== EXERCISE DETAILS ==
Write the next part of the guide on provisioning AWS ECS Fargate with Terraform, picking up right after its last line.

== TEXT UNDER STUDY ==
· · ·

Idakwoji Theophilus

Posted on Jun 1, 2020

A guide to provisioning AWS ECS Fargate using Terraform

#devops #aws #docker #terraform

This post attempts to distill lessons learned from provisioning the infrastructure and deployment of a containerized NodeJS web service to AWS making use of Terraform and ECS (Elastic Container Service).

What is AWS ?

AWS (Amazon Web Services) is a secure cloud services platform, offering compute power, database storage, content delivery, and other functionality to help businesses scale and grow.

Among the vast number of services provided by AWS, the one in focus today is AWS ECS.

What is AWS ECS ?

Amazon Elastic Container Service (Amazon ECS) is a scalable, high-performance container orchestration service that supports Docker containers and allows you to easily run and scale containerized applications on AWS.

It is amazon's way of allowing us to run and manage Containers at scale. ECS eliminates the need for us to install and run our orchestration engine for running, monitoring, and managing our clusters.

In order to store and access our Docker images at scale, amazon also provides ECR (Elastic Container Repository) which is a fully-managed Docker container registry that makes it easy for developers to store, manage, and deploy Docker container images.

While we love the benefits that ECS brings via orchestration, monitoring, etc. Deploying ECS can be a rather difficult error-prone task that would benefit from the immutability that Infrastructure as code provides. This is where Terraform shines.

What is Terraform ?

Terraform is a tool for building, changing, and versioning infrastructure safely and efficiently. Terraform can manage existing and popular service providers as well as custom in-house solutions.

It allows you to describe your infrastructure via configuration files. Once you have your files in place, the Terraform CLI allows you to spin up cloud resources from the command line.

As a bonus, it also helps us to avoid the AWS dashboard 😄

We will be making use of Terraform to initially provision the infrastructure for our service, and eventually use it to apply updates to our application & infrastructure as required.

It is important we outline a high level overview of how we intend to carry out our deployment

Provisioning Infrastructure on AWS
- Create Security Groups
- Create Application Load Balancer
  - Configure Load Balancer Listener
  - Configure Load Balancer Target Groups
- Create ECR
- Create ECR Lifecycle Policy
- Configure IAM Role for ECS Execution
- Create Task Definitions
- Create ECS Service
- Create Cloudwatch group for ECS logs
Build and Tag Docker Image
Push Tagged Docker Image to ECR
Update Task Definition to point to newly built Docker Image

Now that we have a high level overview of what we are attempting to achieve, lets dive in

Provisioning Infrastructure on AWS

We are going to provision the infrastructure required to run our application in the cloud successfully using Terraform's AWS Provider.

In order to give access to the Terraform AWS Provider, we need to define our AWS region and credentials.

provider "aws" {
  region     = "eu-west-2"
  access_key = "my-access-key"
  secret_key = "my-secret-key"

· · ·

== PROVIDED INFORMATION ==
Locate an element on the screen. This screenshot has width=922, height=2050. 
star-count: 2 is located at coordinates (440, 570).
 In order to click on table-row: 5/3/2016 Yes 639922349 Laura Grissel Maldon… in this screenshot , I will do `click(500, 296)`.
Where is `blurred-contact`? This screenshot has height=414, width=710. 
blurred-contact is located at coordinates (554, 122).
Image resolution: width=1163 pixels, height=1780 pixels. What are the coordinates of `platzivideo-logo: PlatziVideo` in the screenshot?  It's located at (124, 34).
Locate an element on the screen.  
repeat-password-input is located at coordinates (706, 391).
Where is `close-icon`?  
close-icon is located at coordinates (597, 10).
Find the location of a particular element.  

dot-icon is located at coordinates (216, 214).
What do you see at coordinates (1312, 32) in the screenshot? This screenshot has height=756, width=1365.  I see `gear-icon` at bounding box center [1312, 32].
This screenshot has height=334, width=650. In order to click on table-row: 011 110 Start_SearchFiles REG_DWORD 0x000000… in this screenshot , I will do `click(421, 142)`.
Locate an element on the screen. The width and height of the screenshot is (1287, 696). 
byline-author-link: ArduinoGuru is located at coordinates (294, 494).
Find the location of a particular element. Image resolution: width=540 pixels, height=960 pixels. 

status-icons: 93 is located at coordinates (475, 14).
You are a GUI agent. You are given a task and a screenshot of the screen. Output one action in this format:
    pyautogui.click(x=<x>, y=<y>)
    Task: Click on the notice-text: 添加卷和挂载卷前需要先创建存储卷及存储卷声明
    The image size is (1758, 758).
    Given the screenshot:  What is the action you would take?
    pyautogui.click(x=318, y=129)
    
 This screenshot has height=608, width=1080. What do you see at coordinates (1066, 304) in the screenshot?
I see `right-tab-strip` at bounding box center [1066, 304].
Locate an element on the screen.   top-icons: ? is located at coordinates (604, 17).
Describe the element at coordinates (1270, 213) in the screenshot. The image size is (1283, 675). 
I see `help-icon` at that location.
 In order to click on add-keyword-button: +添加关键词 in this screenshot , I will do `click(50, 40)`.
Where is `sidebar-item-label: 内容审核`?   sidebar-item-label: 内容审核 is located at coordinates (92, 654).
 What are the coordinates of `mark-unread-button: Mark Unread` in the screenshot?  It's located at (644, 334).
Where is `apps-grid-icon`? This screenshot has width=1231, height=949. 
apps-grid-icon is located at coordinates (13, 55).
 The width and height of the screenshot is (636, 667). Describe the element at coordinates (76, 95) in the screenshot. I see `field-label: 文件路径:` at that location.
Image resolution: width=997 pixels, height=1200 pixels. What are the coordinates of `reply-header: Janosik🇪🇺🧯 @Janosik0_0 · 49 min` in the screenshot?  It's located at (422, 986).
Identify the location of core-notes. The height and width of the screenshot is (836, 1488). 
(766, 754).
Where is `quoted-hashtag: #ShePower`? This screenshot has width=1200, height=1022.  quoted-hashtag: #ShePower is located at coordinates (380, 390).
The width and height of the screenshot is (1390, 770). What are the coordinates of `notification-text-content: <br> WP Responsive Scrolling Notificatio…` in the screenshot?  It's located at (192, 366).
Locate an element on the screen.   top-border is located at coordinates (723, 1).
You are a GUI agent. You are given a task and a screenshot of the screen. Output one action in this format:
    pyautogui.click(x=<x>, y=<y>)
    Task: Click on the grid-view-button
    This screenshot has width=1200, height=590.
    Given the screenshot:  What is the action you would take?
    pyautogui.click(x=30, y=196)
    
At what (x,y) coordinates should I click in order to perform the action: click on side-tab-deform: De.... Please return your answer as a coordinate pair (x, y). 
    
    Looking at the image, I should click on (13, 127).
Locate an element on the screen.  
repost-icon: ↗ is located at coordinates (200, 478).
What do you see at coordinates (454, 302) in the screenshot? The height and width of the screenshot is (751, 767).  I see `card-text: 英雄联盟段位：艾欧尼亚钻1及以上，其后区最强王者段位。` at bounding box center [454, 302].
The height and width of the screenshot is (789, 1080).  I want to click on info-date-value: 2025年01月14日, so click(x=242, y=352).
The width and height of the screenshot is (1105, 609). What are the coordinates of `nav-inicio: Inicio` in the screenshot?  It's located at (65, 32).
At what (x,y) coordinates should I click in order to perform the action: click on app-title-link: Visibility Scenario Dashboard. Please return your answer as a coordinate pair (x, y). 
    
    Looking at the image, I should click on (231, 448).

· · ·

== OUTPUT ==
}

Note: AWS creates a default VPC (Virtual Private Cloud) and a set of default subnets for each AWS account which we will be using, therefore this post will not be covering the creation of new VPCs, subnets, etc.

Terraform provides a data source that allows us to read available information from our AWS account, computed for use elsewhere in Terraform configuration

We retrieve information about our default VPC and Subnets below

data "aws_vpc" "default" {
  default = true
}

data "aws_subnet_ids" "default" {
  vpc_id = "${data.aws_vpc.default.id}"
}

1. Create Security Groups

A security group acts as a virtual firewall for your instance to control inbound and outbound traffic.

We are going to be setting up security groups for the following

The Application Load Balancer which will receive traffic from the internet
ECS which will be receiving traffic from our Application load balancer.

resource "aws_security_group" "lb" {
  name        = "lb-sg"
  description = "controls access to the Application Load Balancer (ALB)"

  ingress {
    protocol    = "tcp"
    from_port   = 80
    to_port     = 80
    cidr_blocks = ["0.0.0.0/0"]
  }

  egress {
    protocol    = "-1"
    from_port   = 0
    to_port     = 0
    cidr_blocks = ["0.0.0.0/0"]
  }
}

resource "aws_security_group" "ecs_tasks" {
  name        = "ecs-tasks-sg"
  description = "allow inbound access from the ALB only"

  ingress {
    protocol        = "tcp"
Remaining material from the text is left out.